Torsten Kluge / 6. November 2015

Da wo man singt,...

Es war ein Abend, der besonderen Art, den ich am letzten Samstag erleben durfte. Die Dunkelheit hatte das Dorf Saalau bei Wittichenau schon eingeholt – der Platz hinter dem Club der Katholischen Jugend hatte aber leuchtende Atmosphäre durch Feuerschalen und Schwedenfeuer.

2015-10-31 18.47.46

 

 

 

 

 

Es passiert nicht allzu oft, dass die 6 Jugendclubs aus der Kommune in dieser Art und Anzahl zusammen kommen. Ab 19 Uhr füllte sich der Hof so, dass nur die Hälfte auf den Bänken im Rondell sitzen konnte. Das war auch nicht schlimm, denn an jeder Ecke bildeten sich Gruppen im regen Austausch.

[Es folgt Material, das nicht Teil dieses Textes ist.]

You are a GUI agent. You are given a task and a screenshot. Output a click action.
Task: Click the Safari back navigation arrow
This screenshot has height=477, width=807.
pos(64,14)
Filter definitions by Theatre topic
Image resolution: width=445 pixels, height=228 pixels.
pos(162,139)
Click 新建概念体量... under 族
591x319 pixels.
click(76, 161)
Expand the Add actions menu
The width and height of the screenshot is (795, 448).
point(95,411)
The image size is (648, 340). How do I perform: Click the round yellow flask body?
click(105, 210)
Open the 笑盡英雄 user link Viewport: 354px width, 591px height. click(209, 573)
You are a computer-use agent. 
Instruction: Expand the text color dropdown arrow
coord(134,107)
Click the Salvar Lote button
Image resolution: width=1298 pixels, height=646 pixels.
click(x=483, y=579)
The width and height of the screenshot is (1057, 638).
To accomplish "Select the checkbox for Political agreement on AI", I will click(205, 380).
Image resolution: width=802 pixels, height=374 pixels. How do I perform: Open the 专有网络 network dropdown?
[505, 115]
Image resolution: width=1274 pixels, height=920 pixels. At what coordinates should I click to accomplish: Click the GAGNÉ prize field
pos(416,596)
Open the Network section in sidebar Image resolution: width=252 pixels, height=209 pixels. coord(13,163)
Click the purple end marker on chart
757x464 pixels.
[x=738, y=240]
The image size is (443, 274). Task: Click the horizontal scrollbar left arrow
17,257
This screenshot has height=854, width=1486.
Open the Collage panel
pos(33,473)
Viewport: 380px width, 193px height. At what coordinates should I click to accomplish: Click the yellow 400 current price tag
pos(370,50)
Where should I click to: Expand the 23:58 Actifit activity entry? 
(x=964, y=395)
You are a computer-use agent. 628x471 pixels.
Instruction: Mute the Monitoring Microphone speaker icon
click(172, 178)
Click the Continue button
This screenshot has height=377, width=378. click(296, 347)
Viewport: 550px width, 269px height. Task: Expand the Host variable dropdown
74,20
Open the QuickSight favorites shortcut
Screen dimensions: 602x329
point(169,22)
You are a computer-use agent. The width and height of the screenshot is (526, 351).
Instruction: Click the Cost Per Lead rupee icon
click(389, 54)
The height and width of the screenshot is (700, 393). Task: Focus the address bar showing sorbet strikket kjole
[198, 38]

Nicht alle hatten mitbekommen, dass die Youngster aus ihren Vereinen den halben Sommer damit verbracht hatten, Liedtexte zu tippen und abzuspeichern. Nun hatte jeder der ca. 80 Anwesenden ein Büchlein in der Hand, praktisch im Jackentaschenformat. Rund 100 Lieder sind darin enthalten – deutsche Volkslieder, sorbische Songs, aber auch  Eigenkreationen – die sich über die Jahre in den Dörfern durchgesetzt haben.

Die Tradition, Lieder zu singen und dazu zu tanzen hat in der Region Tradition. Auch die Elterngeneration hatte sich daran versucht, dieses Ritual in Schriftform festzuhalten. Aber nur wenige Kopien haben sich für die Nachnutzer der Jugendclubs erhalten. Und es sind stetig neue Lieder dazu gekommen.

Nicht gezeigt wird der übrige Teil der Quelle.